As a mother with wanderlust to a child with autism, I’ve had to learn how to balance the desire to show my children the world with the needs of my neurodiverse daughter. Most autistic children thrive on the familiar and rely on having a routine. Breaking this mold to travel with a child with autism can seem overwhelming for parents and children. I put off traveling with my child for longer than I should have. Even if the goal was to have fun, I was worried she would not react well to being away from home and having her routine disrupted. So, we stayed put.
Finally, I decided there had to be a way to make travel work for the entire family. We started with short trips close to home and built up to going farther away for a week or more. There was a lot of trial and error involved in finding what worked for my family. With some thoughtful planning, I am now able to confidently plan trips everyone enjoys.
We now travel with less stress and more joy, having found a formula that works for us and other families with autistic children. While it does take some additional effort, the rewards of seeing somewhere new, embarking on adventures, and spending time with family away from the demands of daily life make the effort worthwhile.
Here are five tips to make traveling with an autistic child, not just possible but enjoyable for everyone.
Tie in your child’s special interest
Many children with autism have a special interest.
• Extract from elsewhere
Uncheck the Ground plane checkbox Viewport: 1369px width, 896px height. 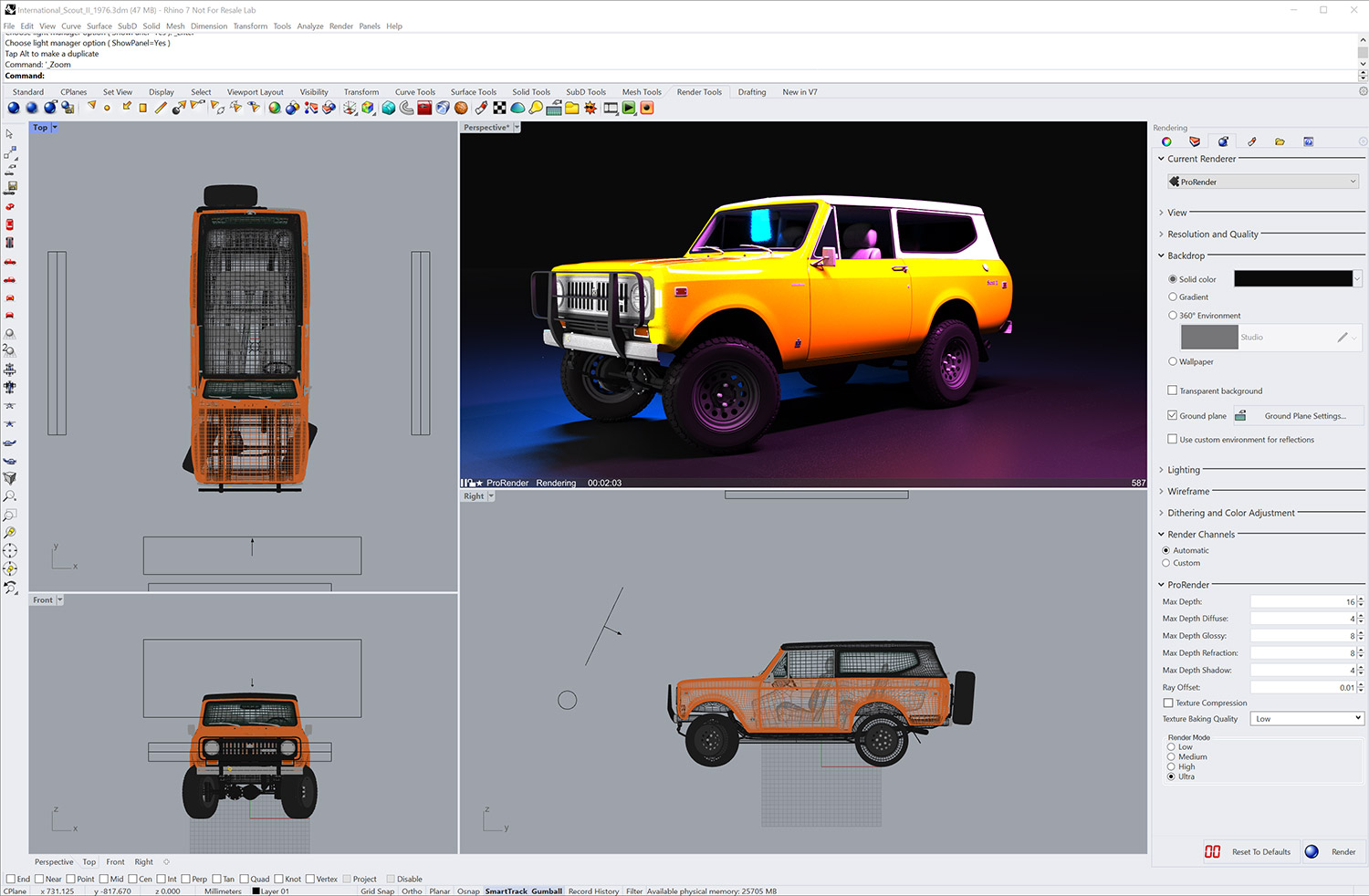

It could be trains, space, geology, or Greek mythology. Consider what your child enjoys the most and make sure they have something to look forward to on your trip. This could be as simple as committing to an hour of stargazing, promising to look for rocks indigenous to the area you are visiting or taking your child to a museum to see a statue of a Greek god. Some families can go big and plan their entire trip around taking a ride on Thomas the Train or spending the night in an observatory, but this usually isn’t necessary to make at least part of the trip something your child can get excited about.
Build in some downtime
It’s common for children with autism to become easily overwhelmed. It can take a lot of effort for neurodiverse children to get used to new sites, sounds, foods, and routines. When at all possible, include some downtime throughout the day, every day, to allow your child to decompress. One way to make this easier is to stay in a centrally located hotel. Even better, staying at a resort or on-site hotel where possible means that it’s very easy to head back to the room when your child needs a break.
Travel with comfort items
Think about what your child needs to stay happy and regulated at home and bring at least a few of those items. A favorite stuffy or blanket pack easily and are worth the space they take up in a suitcase. Packing favorite foods can help ensure your child will eat while away while allowing your child to maintain some of their routines no matter how far from home you find yourselves. Giving your child a device loaded with their favorite shows can be a great distraction. Noise-canceling headphones are another helpful investment since they can be used on travel days to block out sounds from planes, trains, and automobiles and can be used at your destination to help your child cope with sounds at busy attractions. Chewy necklaces and fidgets are other great items that can help children with autism cope with the stress that may come along with traveling.
Consider an autism-certified location
Traveling with a child with autism almost anywhere is possible. However, seeking out locations that are autism-certified is a great way to ensure that the staff where you are headed is knowledgeable about autism and equipped to help neurodiverse children feel as comfortable as possible. There is a huge range of autism-certified locations that suit almost every budget and interest.
Beaches Resorts have autism-certified kids’ clubs, meaning that as a bonus adults can get some downtime knowing their child is in good hands. Children who need additional support can also get a “beach buddy” for a few hours or an entire stay. Legoland Resorts are also autism certified and provide low-sensory areas, quiet rooms, and trained staff. Both resorts have sensory guides that can help with pre-planning. For families who prefer cruising, Autism on the Seas partners with Royal Caribbean to provide additional support for children on the spectrum on select cruises. Mesa, Arizona and Myrtle Beach, South Carolina are autism-certified towns for those who prefer a trip with a variety of sun and urban attractions.
Ask for what you need
Even locations that are not officially autism certified usually want to help neurodiverse children and their families have a fantastic vacation. Don’t be afraid to call wherever you are planning to go ahead of time and let them know what your child needs to feel comfortable. For example, hotels are usually able to assign rooms on less crowded floors to cut down on noise. Some will refrain from using strongly scented cleaning products on request. Museums, amusement parks, restaurants, and just about any other type of venue are often able to make accommodations with advance notice. Some attractions offer sensory-friendly hours, skip-the-line passes, headphones, special menus, and other accommodations that you might not find out about unless you ask. Using some of these accommodations often requires advance notice so it’s best to do this legwork in advance.